Researchers Make Cyborg Beetles a Reality
Outfitted with microprocessor-equipped backpacks, scientists can control the beetle’s steps via remote control
It’s a matter of perspective: Depending on whether you like insects or not, this new beetle biobot could be awesome or an instant nightmare machine. Regardless of your feelings on the creature, this little cyborg beetle may one day help in search and rescue missions or spy on terrorists.
Researchers from the University of California, Berkeley, and Nanyang Technical University in Singapore made the bot using a giant flower beetle, Mecynorrhina torquata—a 2-inch insect native to Africa. The team outfitted the beetle with a backpack containing a 1-cm square microprocessor, which they attached to the beetle's shell with beeswax. Electrodes from the backpack are connected to the beetle’s optic lobe and flight muscles, allowing an operator to stimulate those muscles via radio control, causing the beetle to take off, change direction during flight, or hover.

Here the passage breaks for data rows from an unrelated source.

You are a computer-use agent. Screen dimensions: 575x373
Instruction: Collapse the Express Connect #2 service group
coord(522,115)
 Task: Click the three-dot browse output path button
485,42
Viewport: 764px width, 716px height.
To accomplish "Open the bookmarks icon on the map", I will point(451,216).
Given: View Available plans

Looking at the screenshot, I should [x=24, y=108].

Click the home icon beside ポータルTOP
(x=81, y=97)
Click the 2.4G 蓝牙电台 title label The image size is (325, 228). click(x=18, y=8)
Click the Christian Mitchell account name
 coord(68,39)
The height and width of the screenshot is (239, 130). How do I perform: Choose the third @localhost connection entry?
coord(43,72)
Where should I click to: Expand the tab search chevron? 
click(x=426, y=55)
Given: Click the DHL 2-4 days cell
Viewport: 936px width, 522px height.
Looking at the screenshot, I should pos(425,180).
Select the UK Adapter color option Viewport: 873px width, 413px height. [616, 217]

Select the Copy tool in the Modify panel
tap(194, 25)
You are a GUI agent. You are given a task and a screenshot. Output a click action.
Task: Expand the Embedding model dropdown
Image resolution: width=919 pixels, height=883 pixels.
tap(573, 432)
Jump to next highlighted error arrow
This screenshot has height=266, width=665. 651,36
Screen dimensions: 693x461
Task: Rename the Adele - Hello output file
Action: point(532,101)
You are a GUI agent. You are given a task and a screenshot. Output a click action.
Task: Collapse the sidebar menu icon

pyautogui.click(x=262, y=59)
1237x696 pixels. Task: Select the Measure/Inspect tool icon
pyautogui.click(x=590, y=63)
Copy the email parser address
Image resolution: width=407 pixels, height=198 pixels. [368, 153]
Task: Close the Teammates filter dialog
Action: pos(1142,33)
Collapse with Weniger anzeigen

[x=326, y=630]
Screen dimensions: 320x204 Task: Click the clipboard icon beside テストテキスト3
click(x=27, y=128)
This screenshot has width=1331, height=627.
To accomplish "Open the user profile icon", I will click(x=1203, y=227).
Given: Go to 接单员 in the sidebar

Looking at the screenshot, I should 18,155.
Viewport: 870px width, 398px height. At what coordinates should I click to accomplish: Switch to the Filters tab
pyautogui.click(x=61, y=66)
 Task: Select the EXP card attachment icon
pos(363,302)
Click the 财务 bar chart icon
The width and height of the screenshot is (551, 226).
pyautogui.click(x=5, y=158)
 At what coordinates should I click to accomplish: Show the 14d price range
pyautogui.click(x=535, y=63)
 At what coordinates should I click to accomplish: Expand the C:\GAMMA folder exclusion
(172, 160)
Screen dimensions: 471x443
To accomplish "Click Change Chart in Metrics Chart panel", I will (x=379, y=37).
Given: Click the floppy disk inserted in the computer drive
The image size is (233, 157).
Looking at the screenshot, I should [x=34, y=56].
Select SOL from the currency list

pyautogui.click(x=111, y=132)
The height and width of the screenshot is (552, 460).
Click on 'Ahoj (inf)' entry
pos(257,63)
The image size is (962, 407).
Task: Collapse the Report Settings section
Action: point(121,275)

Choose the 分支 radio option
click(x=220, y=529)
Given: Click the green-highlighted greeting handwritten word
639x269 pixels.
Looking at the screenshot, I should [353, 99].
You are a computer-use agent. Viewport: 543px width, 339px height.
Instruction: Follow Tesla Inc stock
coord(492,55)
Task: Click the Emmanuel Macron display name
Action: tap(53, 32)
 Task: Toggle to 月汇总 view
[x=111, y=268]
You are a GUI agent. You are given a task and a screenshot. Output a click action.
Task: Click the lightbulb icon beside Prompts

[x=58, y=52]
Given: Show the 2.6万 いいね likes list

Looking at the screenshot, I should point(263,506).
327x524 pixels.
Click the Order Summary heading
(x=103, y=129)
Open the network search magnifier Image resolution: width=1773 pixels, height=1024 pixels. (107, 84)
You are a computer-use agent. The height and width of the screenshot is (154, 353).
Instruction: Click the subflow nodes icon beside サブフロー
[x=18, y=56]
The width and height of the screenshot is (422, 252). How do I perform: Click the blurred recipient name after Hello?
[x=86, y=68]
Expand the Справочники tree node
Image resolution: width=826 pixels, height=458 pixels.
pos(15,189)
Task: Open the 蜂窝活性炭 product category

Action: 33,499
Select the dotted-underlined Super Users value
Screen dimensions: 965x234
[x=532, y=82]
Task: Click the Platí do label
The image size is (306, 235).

The beetle has been making test flights for over a year, but new tweaks to the system, outlined this week in The Journal of the Royal Society Interface, allow the operators to control the speed and gate of walking beetles, meaning they could be used for terrestrial drone work as well.
But the most intriguing part of the paper is its discussion of the way insect drones could perform better and cost less than mechanical drones.
“First, unlike man-made legged robots for which many tiny parts, sensors and actuators are manufactured, assembled and integrated, the insect–computer hybrid robots directly use living insects as Nature's ready-made robot platforms,” the authors write in the paper. “The only necessary ‘assembly’ or ‘operation’ to create an insect–computer hybrid robot is to mount a miniature radio device and implant thin wire electrodes into appropriate neuromuscular sites on the insect for electrical stimulation to induce the desired motor actions and behaviours.”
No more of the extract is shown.